Predicting and Enhancing the Fairness of DNNs with the Curvature of Perceptual Manifolds
Yanbiao Ma, Licheng Jiao, Fang Liu, Maoji Wen, Lingling Li, Wenping Ma, Shuyuan Yang, Xu Liu, Puhua Chen
TL;DR
The paper argues that fairness in DNNs cannot be understood solely through sample counts, proposing a geometric framework based on perceptual manifolds in embedding space. It introduces three metrics—volume, separation degree, and curvature—to quantify class geometry and shows that curvature imbalance correlates with model bias, even on balanced data. The authors propose Curvature Regularization and Dynamic Curvature Regularization to learn curvature-balanced, flatter manifolds, achieving consistent gains on multiple long-tailed and non-long-tailed datasets and improving convergence. This geometric perspective provides a new lens for diagnosing and mitigating bias in deep models and suggests curvature-aware training as a general strategy for fairer AI.
Abstract
To address the challenges of long-tailed classification, researchers have proposed several approaches to reduce model bias, most of which assume that classes with few samples are weak classes.
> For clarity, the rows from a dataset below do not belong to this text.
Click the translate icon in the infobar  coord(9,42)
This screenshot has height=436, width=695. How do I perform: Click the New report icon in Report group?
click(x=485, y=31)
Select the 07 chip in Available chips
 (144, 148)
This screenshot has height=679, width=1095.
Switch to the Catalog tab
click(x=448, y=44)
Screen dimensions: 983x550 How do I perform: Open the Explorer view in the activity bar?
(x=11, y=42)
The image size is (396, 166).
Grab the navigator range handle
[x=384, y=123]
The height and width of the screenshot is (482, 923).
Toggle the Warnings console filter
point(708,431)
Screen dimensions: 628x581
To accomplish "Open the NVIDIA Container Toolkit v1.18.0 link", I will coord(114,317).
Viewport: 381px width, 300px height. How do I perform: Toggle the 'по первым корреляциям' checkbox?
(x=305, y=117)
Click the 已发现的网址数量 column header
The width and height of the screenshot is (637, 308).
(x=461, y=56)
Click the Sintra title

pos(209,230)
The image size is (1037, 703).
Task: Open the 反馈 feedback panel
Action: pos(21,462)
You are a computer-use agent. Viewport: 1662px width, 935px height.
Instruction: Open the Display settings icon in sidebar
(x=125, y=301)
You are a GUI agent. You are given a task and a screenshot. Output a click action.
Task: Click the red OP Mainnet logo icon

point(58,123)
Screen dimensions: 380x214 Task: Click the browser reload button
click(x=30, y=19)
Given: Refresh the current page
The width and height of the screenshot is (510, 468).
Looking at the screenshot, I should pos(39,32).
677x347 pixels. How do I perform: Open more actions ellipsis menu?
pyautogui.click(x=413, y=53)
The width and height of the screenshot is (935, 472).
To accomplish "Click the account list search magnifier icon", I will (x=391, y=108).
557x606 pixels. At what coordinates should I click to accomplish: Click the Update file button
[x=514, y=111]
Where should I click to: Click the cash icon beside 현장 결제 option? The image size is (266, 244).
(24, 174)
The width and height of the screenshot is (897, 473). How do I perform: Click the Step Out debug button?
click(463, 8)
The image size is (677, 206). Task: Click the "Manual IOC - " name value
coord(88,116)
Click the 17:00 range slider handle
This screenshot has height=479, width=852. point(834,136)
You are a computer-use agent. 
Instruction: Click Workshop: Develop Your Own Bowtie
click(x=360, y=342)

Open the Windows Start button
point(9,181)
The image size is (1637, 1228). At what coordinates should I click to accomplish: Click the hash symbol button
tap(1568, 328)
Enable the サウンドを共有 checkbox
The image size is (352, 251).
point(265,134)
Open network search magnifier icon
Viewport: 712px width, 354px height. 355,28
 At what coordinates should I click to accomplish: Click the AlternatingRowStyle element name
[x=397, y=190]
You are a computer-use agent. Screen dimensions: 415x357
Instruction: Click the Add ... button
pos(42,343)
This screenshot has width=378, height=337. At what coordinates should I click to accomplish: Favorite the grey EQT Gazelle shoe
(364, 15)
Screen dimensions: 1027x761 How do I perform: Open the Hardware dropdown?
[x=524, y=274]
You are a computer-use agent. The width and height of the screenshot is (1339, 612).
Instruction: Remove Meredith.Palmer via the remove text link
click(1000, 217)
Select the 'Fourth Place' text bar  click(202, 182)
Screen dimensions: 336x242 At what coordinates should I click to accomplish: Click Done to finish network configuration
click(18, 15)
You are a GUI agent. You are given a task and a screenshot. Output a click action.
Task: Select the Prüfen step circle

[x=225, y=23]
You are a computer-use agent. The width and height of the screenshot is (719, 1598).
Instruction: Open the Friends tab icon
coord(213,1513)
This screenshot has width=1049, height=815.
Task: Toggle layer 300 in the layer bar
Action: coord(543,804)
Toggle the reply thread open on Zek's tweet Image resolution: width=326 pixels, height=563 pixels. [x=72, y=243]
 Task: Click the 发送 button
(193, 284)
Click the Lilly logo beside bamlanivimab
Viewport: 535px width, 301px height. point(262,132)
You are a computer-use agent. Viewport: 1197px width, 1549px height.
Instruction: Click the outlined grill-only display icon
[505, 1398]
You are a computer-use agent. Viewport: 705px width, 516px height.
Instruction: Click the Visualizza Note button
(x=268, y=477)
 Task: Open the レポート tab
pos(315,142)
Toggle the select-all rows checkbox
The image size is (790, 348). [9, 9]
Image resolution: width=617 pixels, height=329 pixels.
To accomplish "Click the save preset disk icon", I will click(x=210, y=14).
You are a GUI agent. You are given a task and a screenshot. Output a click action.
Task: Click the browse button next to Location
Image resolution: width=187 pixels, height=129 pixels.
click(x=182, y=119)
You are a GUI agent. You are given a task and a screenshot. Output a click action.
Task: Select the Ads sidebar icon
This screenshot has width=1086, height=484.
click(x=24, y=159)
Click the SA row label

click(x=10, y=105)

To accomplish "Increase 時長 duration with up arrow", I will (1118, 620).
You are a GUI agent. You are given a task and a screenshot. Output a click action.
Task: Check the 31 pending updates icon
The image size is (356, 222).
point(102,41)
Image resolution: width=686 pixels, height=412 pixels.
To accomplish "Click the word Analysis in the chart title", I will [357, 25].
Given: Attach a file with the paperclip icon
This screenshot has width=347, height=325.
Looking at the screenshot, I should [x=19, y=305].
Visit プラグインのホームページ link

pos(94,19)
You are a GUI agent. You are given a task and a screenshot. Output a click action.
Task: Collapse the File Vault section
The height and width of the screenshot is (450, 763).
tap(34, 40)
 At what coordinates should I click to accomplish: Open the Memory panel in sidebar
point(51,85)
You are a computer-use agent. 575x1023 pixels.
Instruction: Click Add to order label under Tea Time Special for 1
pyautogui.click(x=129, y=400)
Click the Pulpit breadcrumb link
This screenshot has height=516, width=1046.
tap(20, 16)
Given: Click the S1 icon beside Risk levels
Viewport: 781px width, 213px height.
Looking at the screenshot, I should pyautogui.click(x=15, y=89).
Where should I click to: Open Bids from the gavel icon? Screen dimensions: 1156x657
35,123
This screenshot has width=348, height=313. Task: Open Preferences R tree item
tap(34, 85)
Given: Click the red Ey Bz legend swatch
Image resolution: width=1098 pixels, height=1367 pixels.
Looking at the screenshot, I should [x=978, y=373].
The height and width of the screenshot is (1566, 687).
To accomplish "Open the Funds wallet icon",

However, recent studies have shown that tail classes are not always hard to learn, and model bias has been observed on sample-balanced datasets, suggesting the existence of other factors that affect model bias. In this work, we first establish a geometric perspective for analyzing model fairness and then systematically propose a series of geometric measurements for perceptual manifolds in deep neural networks. Subsequently, we comprehensively explore the effect of the geometric characteristics of perceptual manifolds on classification difficulty and how learning shapes the geometric characteristics of perceptual manifolds. An unanticipated finding is that the correlation between the class accuracy and the separation degree of perceptual manifolds gradually decreases during training, while the negative correlation with the curvature gradually increases, implying that curvature imbalance leads to model bias.Building upon these observations, we propose curvature regularization to facilitate the model to learn curvature-balanced and flatter perceptual manifolds. Evaluations on multiple long-tailed and non-long-tailed datasets show the excellent performance and exciting generality of our approach, especially in achieving significant performance improvements based on current state-of-the-art techniques. Our work opens up a geometric analysis perspective on model bias and reminds researchers to pay attention to model bias on non-long-tailed and even sample-balanced datasets.